• [Textauszug]:
Aktuell ist HR-Bashing in Mode und gewinnt in den Medien eine hohe Aufmerksamkeit, insbesondere wenn das Thema durch Studien, wie z.B. von Kienbaum, statistisch unterfüttert ist. Die zahlreichen Berichte über Candidate Experience müssten eigentlich jedem Personalchef die Schamröte ins Gesicht treiben, wenn Einzelheiten der Bewerber-Wertschätzung oder dem Schneckentempo bei der Stellenbesetzung zur Sprache kommen. So hat beispielsweise das IAB (Institut für Arbeitsmarktforschung und Beschäftigung) analysiert, dass die durchschnittliche Besetzungsdauer von 70 Tagen im Jahr 2010 auf 85 Tage im Jahr 2015 angestiegen ist, das Recruiting-Schneckentempo hat sich also um über 21% verlangsamt – und das trotz der vielgepriesenen HR-Digitalisierung (mehr dazu: Das binäre Bewerbungsverfahren – ein Erfolgsgeheimnis aus der Vergangenheit?).

• [Bereitgestelltes Material]:
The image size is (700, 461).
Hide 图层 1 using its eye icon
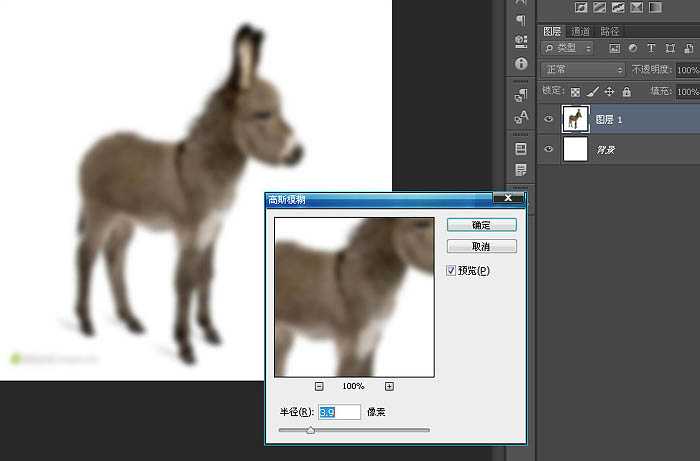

• [Aufgaben]:
**a.** Nenne alle Zahlen, einschließlich der Jahreszahlen, die im Text über die Stellenbesetzung vorkommen, in der Reihenfolge ihres Auftretens.
**b.** Schreibe den Text über die Stellenbesetzung im Anschluss an seinen letzten Satz weiter.
Das Material wird hierfür nicht gebraucht.

• [Antworten]:
**a.** 70, 2010, 85, 2015, 21

**b.**
In der akademischen Welt ist Peter Wald eigentlich nicht dem alltäglichen Fron der Personalarbeit verpflichtet, sondern er muss als Professor im Bildungswesen auch Forschung und Lehre vorantreiben. Und damit hat er mit der Veranstaltungsreihe „HR-Innovation Day“ ein ideales Forum geschaffen, um wichtige Neuerungen raus aus den kleinen Seminar-Räumen und rein in die große weite Welt der HR-Innovationen zu bringen. Als Ziel des HR-Innovation-Day 2016 gilt es, Licht in das Dickicht des HR-Dschungels zu bringen. Dabei gilt der hohe Innovationsgrad als wichtige Priorität.

Walds Themen

      • Wer oder was ist dieses Active Sourcing eigentlich wirklich?
      • Möglichkeiten und Grenzen von Ad-hoc-Abstimmungen mit einem modernen Voting-Tool
      • Fragst du noch oder erfährst du schon?
      • Warum wird Recruitment Process Outsourcing (RPO) derzeit so richtig interessant? Wie komme ich zum richtigen Dienstleister?
      • Vom Home-Office zu Co-Working und Co-Creation – Plädoyer für ein neues Miteinander im digitalen Zeitalter
      • Digitally created corporate culture – Heaven or Hell for best practice HRM? Wie viel Virtualität und Digitalisierung erträgt eine gesunde Unternehmenskultur?
      • HR Analytics – Danger or new Perspective for HRM?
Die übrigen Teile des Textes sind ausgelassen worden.